# [Dataset]
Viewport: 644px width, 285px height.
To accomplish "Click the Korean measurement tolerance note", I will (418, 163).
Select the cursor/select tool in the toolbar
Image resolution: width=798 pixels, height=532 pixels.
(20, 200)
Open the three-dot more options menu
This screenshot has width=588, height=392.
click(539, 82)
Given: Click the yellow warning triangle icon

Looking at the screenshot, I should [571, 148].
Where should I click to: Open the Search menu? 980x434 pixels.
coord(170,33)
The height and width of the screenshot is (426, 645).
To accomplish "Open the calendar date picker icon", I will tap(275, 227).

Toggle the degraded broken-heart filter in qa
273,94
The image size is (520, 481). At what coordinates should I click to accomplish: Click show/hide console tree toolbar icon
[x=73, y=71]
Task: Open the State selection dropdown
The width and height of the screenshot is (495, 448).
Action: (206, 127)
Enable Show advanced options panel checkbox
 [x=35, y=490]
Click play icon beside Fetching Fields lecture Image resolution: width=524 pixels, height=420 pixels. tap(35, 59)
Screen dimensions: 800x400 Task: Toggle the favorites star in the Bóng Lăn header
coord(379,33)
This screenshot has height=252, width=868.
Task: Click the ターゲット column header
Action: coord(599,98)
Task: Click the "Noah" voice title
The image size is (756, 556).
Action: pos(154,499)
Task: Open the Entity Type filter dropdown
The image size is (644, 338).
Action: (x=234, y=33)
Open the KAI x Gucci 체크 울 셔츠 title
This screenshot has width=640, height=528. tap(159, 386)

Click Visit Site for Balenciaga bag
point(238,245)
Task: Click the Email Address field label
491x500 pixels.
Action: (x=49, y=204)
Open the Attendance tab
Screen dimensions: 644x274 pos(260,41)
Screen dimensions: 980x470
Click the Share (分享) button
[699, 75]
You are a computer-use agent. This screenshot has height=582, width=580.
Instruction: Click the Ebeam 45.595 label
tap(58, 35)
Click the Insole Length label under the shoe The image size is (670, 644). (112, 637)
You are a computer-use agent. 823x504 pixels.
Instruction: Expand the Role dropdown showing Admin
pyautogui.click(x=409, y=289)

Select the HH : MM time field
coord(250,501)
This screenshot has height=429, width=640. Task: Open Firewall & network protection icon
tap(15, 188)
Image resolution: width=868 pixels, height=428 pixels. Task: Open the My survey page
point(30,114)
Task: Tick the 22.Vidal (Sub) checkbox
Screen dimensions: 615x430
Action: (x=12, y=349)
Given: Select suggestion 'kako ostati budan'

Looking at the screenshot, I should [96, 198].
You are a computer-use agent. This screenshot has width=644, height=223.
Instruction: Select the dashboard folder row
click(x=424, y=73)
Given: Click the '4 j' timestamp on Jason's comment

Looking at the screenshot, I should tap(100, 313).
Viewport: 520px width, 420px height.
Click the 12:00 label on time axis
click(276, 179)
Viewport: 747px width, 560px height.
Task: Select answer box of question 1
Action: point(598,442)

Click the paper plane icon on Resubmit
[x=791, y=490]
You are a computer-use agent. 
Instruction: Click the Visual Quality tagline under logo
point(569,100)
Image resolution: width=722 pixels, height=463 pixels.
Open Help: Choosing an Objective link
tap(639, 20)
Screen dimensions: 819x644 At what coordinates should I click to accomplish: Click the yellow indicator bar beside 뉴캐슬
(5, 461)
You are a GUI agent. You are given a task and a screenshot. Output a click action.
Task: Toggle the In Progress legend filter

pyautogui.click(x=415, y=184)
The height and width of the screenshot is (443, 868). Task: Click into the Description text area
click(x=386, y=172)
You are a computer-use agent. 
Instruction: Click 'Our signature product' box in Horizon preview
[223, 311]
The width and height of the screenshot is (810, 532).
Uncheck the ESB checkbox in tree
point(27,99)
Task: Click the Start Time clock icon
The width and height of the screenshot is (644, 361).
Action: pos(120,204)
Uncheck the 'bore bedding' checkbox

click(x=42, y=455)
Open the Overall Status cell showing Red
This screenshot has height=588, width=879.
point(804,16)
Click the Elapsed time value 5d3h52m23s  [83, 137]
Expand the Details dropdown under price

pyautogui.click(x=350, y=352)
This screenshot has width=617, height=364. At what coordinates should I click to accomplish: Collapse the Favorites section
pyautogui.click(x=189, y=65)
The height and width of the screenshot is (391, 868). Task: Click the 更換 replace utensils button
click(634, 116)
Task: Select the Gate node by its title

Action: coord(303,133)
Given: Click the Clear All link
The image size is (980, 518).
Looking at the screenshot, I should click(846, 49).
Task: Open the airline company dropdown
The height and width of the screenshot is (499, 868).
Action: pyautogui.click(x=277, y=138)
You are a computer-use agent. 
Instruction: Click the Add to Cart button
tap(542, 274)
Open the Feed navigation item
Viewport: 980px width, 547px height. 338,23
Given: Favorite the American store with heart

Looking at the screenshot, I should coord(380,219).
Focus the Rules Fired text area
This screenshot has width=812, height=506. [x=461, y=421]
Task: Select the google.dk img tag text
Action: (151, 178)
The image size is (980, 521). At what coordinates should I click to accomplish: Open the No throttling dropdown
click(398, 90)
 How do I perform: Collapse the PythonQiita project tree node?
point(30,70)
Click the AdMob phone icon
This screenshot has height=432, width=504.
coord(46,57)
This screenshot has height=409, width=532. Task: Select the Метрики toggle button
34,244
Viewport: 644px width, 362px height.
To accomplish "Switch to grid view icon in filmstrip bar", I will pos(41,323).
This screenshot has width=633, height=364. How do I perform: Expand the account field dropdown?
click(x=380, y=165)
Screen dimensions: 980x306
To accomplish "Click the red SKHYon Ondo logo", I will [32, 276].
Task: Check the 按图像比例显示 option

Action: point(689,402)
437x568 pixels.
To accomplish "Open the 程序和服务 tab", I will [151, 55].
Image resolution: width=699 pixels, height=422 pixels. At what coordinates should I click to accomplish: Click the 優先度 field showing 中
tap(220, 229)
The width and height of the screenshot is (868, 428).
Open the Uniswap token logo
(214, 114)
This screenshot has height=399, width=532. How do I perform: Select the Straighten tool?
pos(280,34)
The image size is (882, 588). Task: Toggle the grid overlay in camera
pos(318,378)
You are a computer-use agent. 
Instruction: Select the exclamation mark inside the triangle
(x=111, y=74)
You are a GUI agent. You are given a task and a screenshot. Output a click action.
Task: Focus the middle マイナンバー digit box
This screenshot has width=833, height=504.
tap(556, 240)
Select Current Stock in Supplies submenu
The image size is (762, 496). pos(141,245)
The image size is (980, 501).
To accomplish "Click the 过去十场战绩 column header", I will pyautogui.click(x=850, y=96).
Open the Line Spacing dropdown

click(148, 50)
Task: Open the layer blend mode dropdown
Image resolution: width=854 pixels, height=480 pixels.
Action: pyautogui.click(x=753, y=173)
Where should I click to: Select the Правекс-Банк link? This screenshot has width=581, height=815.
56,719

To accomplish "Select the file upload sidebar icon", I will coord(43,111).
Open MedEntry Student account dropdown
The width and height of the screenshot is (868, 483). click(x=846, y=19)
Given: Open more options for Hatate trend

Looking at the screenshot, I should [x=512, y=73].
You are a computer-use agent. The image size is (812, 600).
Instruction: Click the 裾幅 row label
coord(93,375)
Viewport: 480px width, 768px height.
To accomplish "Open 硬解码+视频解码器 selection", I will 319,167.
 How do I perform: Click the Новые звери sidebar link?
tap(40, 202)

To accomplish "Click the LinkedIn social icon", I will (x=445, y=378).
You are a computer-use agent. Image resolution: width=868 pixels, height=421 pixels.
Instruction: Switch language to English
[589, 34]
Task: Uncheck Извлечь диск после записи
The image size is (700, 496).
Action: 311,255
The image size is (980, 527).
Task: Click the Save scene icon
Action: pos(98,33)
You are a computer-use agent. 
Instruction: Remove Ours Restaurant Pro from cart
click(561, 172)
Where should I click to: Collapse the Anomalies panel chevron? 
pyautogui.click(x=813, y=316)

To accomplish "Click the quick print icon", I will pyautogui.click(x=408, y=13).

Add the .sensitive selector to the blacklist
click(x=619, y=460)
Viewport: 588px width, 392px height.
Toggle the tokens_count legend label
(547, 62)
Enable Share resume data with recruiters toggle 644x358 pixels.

# [To do]
In the reply, include exactly the lines from the beginning of the entries above through the line holding "Click play icon", and nothing besides.

# [Exercise response]
Viewport: 644px width, 285px height.
To accomplish "Click the Korean measurement tolerance note", I will (418, 163).
Select the cursor/select tool in the toolbar
Image resolution: width=798 pixels, height=532 pixels.
(20, 200)
Open the three-dot more options menu
This screenshot has width=588, height=392.
click(539, 82)
Given: Click the yellow warning triangle icon

Looking at the screenshot, I should [571, 148].
Where should I click to: Open the Search menu? 980x434 pixels.
coord(170,33)
The height and width of the screenshot is (426, 645).
To accomplish "Open the calendar date picker icon", I will tap(275, 227).

Toggle the degraded broken-heart filter in qa
273,94
The image size is (520, 481). At what coordinates should I click to accomplish: Click show/hide console tree toolbar icon
[x=73, y=71]
Task: Open the State selection dropdown
The width and height of the screenshot is (495, 448).
Action: (206, 127)
Enable Show advanced options panel checkbox
 [x=35, y=490]
Click play icon beside Fetching Fields lecture Image resolution: width=524 pixels, height=420 pixels. tap(35, 59)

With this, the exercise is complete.